Now, we know who’s getting the money. We’ve got more details in an update about the program and the recipients, who hail from the fields of film, storytelling, music, dance and theater.
In Case We Weren’t at the Top of Your Mind Lately
In the dark and cold of winter’s night, we sometimes ponder how our readers don’t spend every waking moment thinking about our work.
Darn those readers and their eventful and — we can only assume — their very fascinating lives!
Readers especially might let their attention wander during the holidays. Are you one of them? Have no fear about being out of the loop. We’ve tracked down that loop (it got lost on the way to a New Year’s Party in OB) and provide a quick rundown of the news from the past couple of weeks.
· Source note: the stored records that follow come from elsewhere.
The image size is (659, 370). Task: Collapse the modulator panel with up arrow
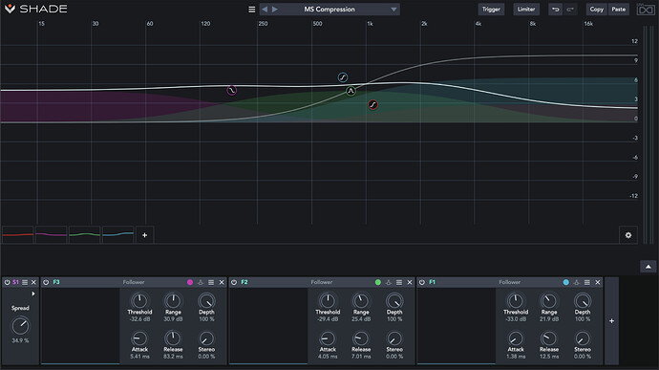[648, 267]
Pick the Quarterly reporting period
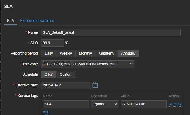 click(106, 53)
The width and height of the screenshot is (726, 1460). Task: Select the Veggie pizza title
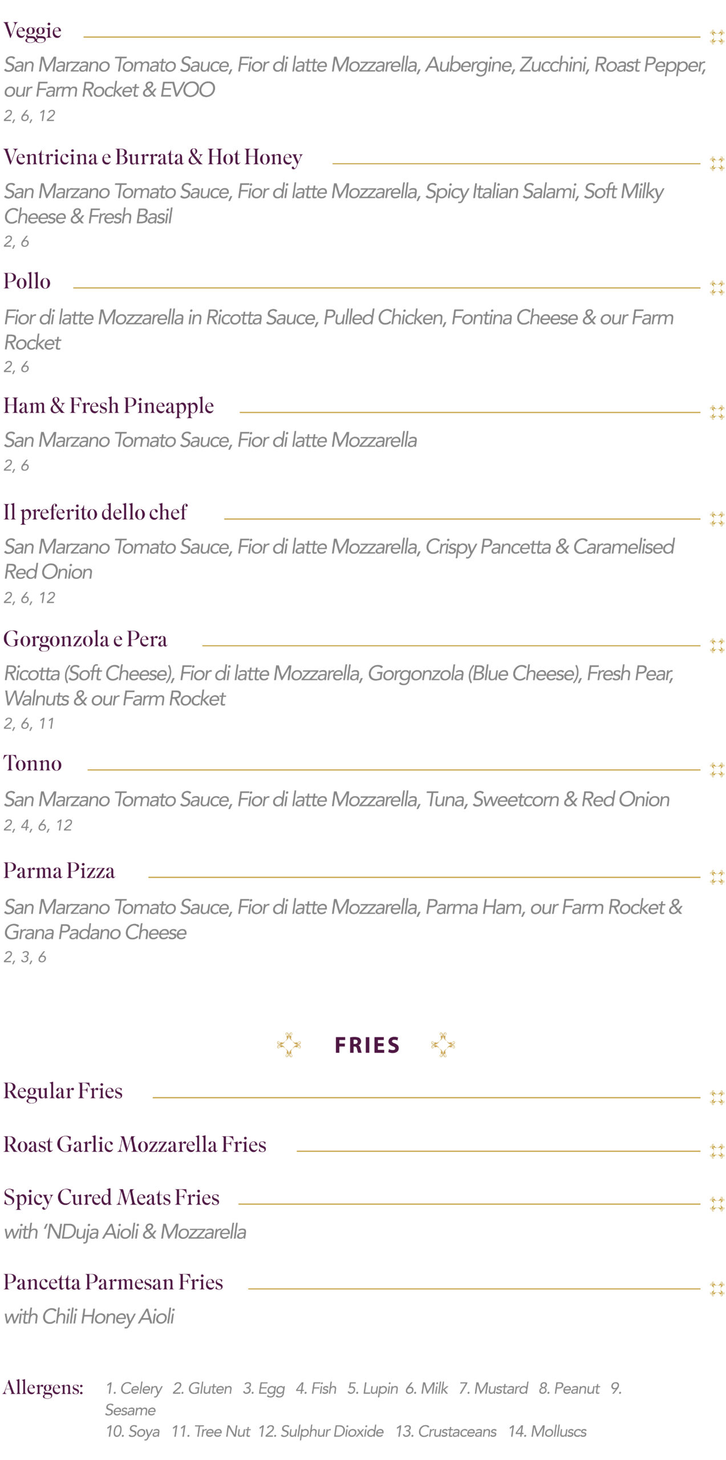click(x=33, y=31)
Plus: a bouquet of Top 10 lists about everything from our work that had the most impact to a bunch of 2011 quotes that should make you grin.
The Sculptress with the Most-ess and More from Arts
Our arts editor has returned from her native Canada, wherever that is (somewhere north of I-8, I reckon), and is back at work collecting the most important stories in the local arts scene in the weekly Arts Report.
UCSD Called ‘Affordable’
The University of California, San Diego, was named one of the Top Ten values in public colleges for the country, Kiplinger magazine declared.
“UC-San Diego charges a lower sticker price than its sister schools in our top-ten rankings and delivers enough financial aid to bring the average cost after need-based aid to only $10,317,” Kiplinger wrote.
Name First, Place Last
The local newspaper’s new name that debuted yesterday — U-T San Diego — got me to thinking. And not just about how lots of newspapers have rude nicknames, like “Useless & Trivial” (U-T), the “Vicious Mess” (the defunct Vista Press) and, well, never mind what people called the T-A (the defunct Times Advocate of Escondido).
The U-T SD’s monicker should inspire changes at other places in town. Picture it: Zoo San Diego. Coronado Bridge San Diego. Padres San Diego. And down the line we can look forward to [Giant-Company-that-Got-Naming-Rights-Even-Though-Taxpayers-Paid-a-Ton-for-This-Darn-Thing] Stadium San Diego.
Catchy! Amiright, people? (Don’t let me know if I’m not right. I’m allergic to reality.)